+++ Estratto della fonte
In un sotterraneo occultato nel ventre di Kharkiv il sindaco Terekhov apre una porta: ci troviamo in una larga sala di controllo, dove gli operatori monitorano la città e lo spazio aereo circostante sui loro computer. Osserviamo la periferia nord della città sul grande schermo che copre la parete frontale, quando due icone rosse irrompono sui monitor. È una coppia di aerei russi in volo dalla regione di Belgorod. Dopo qualche minuto, a qualche decina di chilometri dal confine, le traiettorie divengono uncini: i bombardieri hanno effettuato una inversione a U e tornano indietro. Pochi istanti dopo appaiono due tracce più esili, proiettate verso la città: sono due bombe KAB, sganciate da un’altezza di 10.000 metri mentre i bombardieri ancora volavano nello spazio aereo russo, a circa 70 chilometri dal bersaglio. Gli operatori cercano di calcolare il luogo ed il momento dell’impatto per mobilitare le squadre di soccorso, mentre gli ordigni da 1.500 kg di esplosivo planano a 800 chilometri orari. Sullo schermo a parete la telecamera ingrandisce la zona su cui è previsto l’impatto, mentre un denso silenzio riempie la stanza. Pochi minuti dopo due colonne di fumo si alzano a macchiare la veduta della periferia. I soccorsi sono già sul posto; “questo è tutto quello possiamo fare: guardare e soccorrere le vittime” commenta mesto il sindaco.

Dall’inizio di quest’anno Kharkiv viene bombardata senza sosta con le KAB e con i missili S-300 sparati dal territorio russo, mentre l’esercito di Mosca avanza a stento a 20 chilometri dalla città. Le centrali di produzione di energia della seconda città dell’Ucraina sono state annientate, così 9.000 edifici residenziali, ospedali, negozi, asili. L’energia è razionata, di notte senza illuminazione pubblica la città resta immersa nel buio. Il GPS è stato messo fuori uso dalle autorità in tutta l’area metropolitana per evitare che raggruppamenti di civili vengano rintracciati e colpiti dall’aviazione russa.

Questa è la realtà ordinaria della seconda città dell’Ucraina: per le strade c’è meno traffico del solito e molte famiglie con bambini se ne sono andate, ma coloro che hanno scelto di restare tengono alto il morale di Kharkiv.

La città stringe i denti, sopravvive, vive e reagisce all’oppressione russa, che non è riuscita stroncare il coraggio dei cittadini. “Amiamo questa città!” dicono i tanti giovani che incontriamo, come Valeria, una cameriera di Luhansk che parla russo. Lei è venuta qui dopo l’occupazione, ma considera Kharkiv la sua casa: “non voglio che i russi mi portino via questa vita e la mia città”. Sembrano pensarla così anche i due giovani sposi che si fanno fotografare per le vie del centro dopo la cerimonia. “In una città che potrebbe essere occupata ogni giorno, alzarsi la mattina e vedere la bandiera ucraina che sventola ancora nella piazza principale mi dà sempre speranza” ci dice Katya, cittadina russa che ha lasciato Donetsk, dove viveva, dopo l’insurrezione fomentata dalle milizie moscovite nel 2014.
++++++
+++ Dati mostrati
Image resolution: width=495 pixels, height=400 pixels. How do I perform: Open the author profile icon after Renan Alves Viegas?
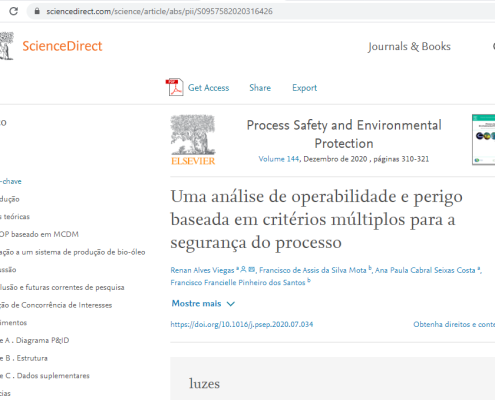[243, 269]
++++++
- [Consegna scritta 1] Elenca tutto ciò che il testo su Kharkiv indica come annientato.
- [Consegna scritta 2] Continua il testo su Kharkiv dopo la sua ultima frase.
I dati riportati non servono a svolgere le consegne.

- [Risposta 1]
- le centrali di produzione di energia
- 9.000 edifici residenziali
- ospedali
- negozi
- asili

- [Risposta 2]
Katya ha fondato assieme ad alcuni amici Lyuk Media, una startup giornalistica per coprire l’attualità cittadina, sensibilizzare sui dibattiti comunali e pubblicizzare la ricca agenda di eventi culturali a Kharkiv. È lei che ci invita alla prima ‘Myna Mazaylo’, uno spettacolo teatrale che racconta le esilaranti avventure di un impiegato che nell’Ucraina sovietica decide di russificare il suo cognome. Il pezzo è stato scritto da Mykola Kulish, autore ucraino, militante comunista, fatto deportare e uccidere da Stalin nel 1937. Porta sul palco un inno alla libertà e alla cultura ucraina; una sfida alla paura, alla russificazione che oggi abbatte i palazzi e fa strage di civili. È quella stessa cultura che dà vita ad una solidarietà cittadina inesauribile: molti di quelli che non hanno preso le armi oggi sono al servizio della città e della comunità in modi alternativi. Ecco Viktor, giovane direttore di Nakypilo, un media locale fondato nel 2014 per rispondere alle ingerenze russe in città e contrastare la disinformazione. “Ad un certo punto documentare non mi bastava più” ci racconta, “quando l’artiglieria russa ha iniziato a spararci addosso nel marzo 2022, ho capito che prima dovevo soccorrere, e solo dopo scrivere e fotografare”. Viktor fa parte di un team di soccorritori volontari organizzati, che operano a chiamata, sul modello dei nostri vigili volontari. “L’aspetto più pericoloso del nostro lavoro sono i ‘double-tap’”: i russi spesso lanciano un secondo colpo nello stesso luogo poco dopo l’impatto del primo, per colpire i soccorritori.”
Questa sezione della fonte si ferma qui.